What we have long understood but which is now more apparent, is that the UCI Administration completely lacks any semblance of accountability or moral leadership, and the UCIPD has enjoyed total impunity for their actions. This needs to change; but protesting can’t change this. We will always be locked out of Aldrich Hall and Drake will always be gone for the day. We need to explore other venues for creating the university we want to see, rather than just begging for change. And since our pleas have thus far fallen on deaf ears, we need to find ways to take for ourselves what we need.

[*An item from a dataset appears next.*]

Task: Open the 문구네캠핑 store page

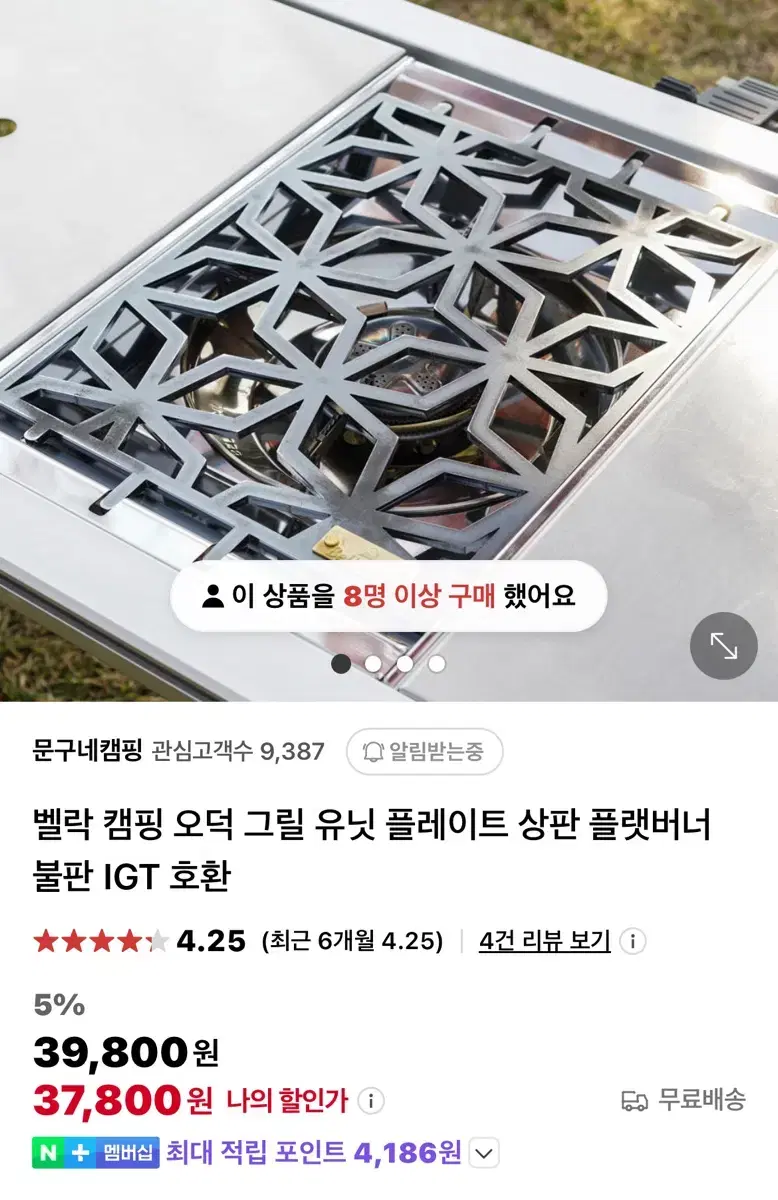Action: pyautogui.click(x=88, y=751)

The California State government already spends more money on jails than on schools, and three times as much to house a single inmate as to educate a UC student for a year. But the lines between student and prisoner, while rarely distinct, are becoming more blurry. Over one hundred UC students have been arrested in the past week for protesting the disastrous 32% tuition increase. Our police are also becoming more militarized, and function more as prison guards than as peacekeepers. As the number of building occupations around the state nears 20 and our protests have turned into skirmishes and are growing ever closer to riots, it is clear that we are nearing the cusp of ungovernability. UCOP, the Chancellors, and the UCPD are beside themselves trying to figure out how to control us.
The tactics of UCPD have quickly escalated in the past week. The last political arrest at UCI was a few years ago, during the struggle to insource workers. In my time at UCI, there has not been an incident where police pepper sprayed students, especially not at a peaceful protest. The use of tasers is troublesome given their lethality, and I would not at all be surprised if sometime this year police shot a student dead or killed them another way. Looking into the eyes of the police yesterday, in all but a few cases, there was the appearance of outright contempt for students and their safety. A few looked as if orders were the only thing keeping them from clubbing skulls. My arresting officer carried a look of hatred on our face, as if students’ needs were the only thing keeping him from happiness. One has to wonder, with all of the rage these men contain where their souls should be, how they take care of their aggression when there aren’t protests. At home, on their families? I hope not, for their sake. Maybe they have a nice hobby, like playing baseball.
I doubt I will be the last arrest, even at UCI. The way that the police are escalating the struggle, we need to be prepared for them and their weapons and find terrain where we have the upper hand. If we are honest with ourselves and truly want to create a better society, we need to become increasingly comfortable with the risks associated with victory. We will lose comrades and friends to a variety of things, whether it’s the cold steel of the jail cell or the gun. This is becoming our reality. In the coming months, we need to stand strong together, as a community, because only as a community can we construct something better.
I am humbled by the outpouring of support I have so far received, and will continue to draw on that for strength as my legal fight continues. I also encourage all of you to stand in solidarity with the 52 students arrested last week at Mrak Hall at UC Davis, the 41 arrested at Wheeler Hall at UC Berkeley, Doug G., and Brian Glasscock, and Olivia Egan Rudolph from UC Santa Cruz, and the 14 students arrested inside the UC Regents meeting at UCLA.
I do not believe I have done anything illegal or unjustified. Even if I am prosecuted for these charges, I will never give up the struggle. They may beat us or jail us but they will never stop our movement.